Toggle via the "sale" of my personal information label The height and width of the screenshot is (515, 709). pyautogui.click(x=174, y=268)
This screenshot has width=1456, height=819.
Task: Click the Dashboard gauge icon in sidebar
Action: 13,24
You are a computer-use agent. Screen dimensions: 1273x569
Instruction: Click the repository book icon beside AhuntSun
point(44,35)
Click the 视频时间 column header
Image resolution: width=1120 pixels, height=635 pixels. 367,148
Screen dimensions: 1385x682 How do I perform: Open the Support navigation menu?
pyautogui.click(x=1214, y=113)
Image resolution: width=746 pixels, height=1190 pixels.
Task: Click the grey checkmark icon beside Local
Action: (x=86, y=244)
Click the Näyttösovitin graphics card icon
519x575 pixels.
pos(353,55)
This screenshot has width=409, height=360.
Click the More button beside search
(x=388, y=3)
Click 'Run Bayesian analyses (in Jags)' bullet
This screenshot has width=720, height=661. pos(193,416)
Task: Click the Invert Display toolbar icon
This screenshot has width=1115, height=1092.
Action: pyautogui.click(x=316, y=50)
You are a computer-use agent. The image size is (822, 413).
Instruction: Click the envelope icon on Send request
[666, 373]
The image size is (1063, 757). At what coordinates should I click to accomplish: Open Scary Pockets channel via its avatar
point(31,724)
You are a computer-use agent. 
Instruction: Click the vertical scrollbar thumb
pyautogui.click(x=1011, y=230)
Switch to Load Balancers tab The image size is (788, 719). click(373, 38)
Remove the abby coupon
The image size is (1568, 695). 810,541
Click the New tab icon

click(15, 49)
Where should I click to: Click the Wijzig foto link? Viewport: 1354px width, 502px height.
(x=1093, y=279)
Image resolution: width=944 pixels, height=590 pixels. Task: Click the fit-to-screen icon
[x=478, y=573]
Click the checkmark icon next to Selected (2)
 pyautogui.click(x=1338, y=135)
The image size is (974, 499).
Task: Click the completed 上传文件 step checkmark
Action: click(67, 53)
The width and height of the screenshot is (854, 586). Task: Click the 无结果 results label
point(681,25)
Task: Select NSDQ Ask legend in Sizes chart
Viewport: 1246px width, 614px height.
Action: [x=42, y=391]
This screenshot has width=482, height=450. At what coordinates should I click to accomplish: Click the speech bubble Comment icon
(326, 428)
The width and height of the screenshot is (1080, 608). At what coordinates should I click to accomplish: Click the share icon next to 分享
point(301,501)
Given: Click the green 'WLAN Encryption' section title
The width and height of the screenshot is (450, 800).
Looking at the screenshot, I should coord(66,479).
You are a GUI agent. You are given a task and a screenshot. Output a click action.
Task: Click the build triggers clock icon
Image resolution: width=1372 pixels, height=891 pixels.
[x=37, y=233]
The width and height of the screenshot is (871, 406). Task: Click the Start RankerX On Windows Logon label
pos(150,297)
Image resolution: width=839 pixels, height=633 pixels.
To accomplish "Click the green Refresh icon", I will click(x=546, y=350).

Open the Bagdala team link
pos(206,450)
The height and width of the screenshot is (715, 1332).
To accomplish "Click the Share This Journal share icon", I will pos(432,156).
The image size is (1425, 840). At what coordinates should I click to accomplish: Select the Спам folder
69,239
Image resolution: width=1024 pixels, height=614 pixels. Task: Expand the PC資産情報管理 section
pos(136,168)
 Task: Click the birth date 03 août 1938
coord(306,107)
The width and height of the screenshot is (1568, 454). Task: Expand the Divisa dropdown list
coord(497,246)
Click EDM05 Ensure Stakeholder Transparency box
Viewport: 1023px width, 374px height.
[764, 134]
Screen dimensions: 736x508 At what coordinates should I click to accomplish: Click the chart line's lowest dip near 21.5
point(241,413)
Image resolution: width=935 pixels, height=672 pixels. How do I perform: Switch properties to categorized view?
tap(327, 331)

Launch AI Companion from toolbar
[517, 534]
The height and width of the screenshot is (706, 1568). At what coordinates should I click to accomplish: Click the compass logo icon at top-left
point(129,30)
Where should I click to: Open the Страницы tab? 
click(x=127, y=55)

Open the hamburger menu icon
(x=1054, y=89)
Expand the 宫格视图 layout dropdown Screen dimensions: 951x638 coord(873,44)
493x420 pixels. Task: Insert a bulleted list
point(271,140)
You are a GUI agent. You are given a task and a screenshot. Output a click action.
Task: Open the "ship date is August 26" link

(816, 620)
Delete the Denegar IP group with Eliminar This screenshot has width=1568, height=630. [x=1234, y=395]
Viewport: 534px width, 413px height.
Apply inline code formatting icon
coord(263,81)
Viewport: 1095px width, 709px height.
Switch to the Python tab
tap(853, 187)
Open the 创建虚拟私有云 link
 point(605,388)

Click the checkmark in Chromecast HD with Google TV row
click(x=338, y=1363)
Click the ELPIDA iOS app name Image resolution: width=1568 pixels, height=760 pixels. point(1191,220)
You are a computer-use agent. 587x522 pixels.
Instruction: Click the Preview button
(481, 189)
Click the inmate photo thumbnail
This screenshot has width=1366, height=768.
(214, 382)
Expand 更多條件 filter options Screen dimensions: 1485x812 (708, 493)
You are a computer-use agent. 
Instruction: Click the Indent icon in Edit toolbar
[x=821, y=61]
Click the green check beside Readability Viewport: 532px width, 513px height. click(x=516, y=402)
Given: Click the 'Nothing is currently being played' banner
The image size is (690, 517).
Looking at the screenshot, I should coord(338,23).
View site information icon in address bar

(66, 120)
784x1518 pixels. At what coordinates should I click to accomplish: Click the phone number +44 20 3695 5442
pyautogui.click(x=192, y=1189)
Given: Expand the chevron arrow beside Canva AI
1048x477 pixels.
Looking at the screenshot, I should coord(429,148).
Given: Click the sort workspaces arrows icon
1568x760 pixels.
+ + + + + + +
Set out every line from the material that contains the string "agent".

#### Written answer:
You are a computer-use agent. Screen dimensions: 1273x569
You are a computer-use agent. The image size is (822, 413).
You are a computer-use agent. 
You are a GUI agent. You are given a task and a screenshot. Output a click action.
You are a GUI agent. You are given a task and a screenshot. Output a click action.
You are a computer-use agent. 587x522 pixels.
You are a computer-use agent. 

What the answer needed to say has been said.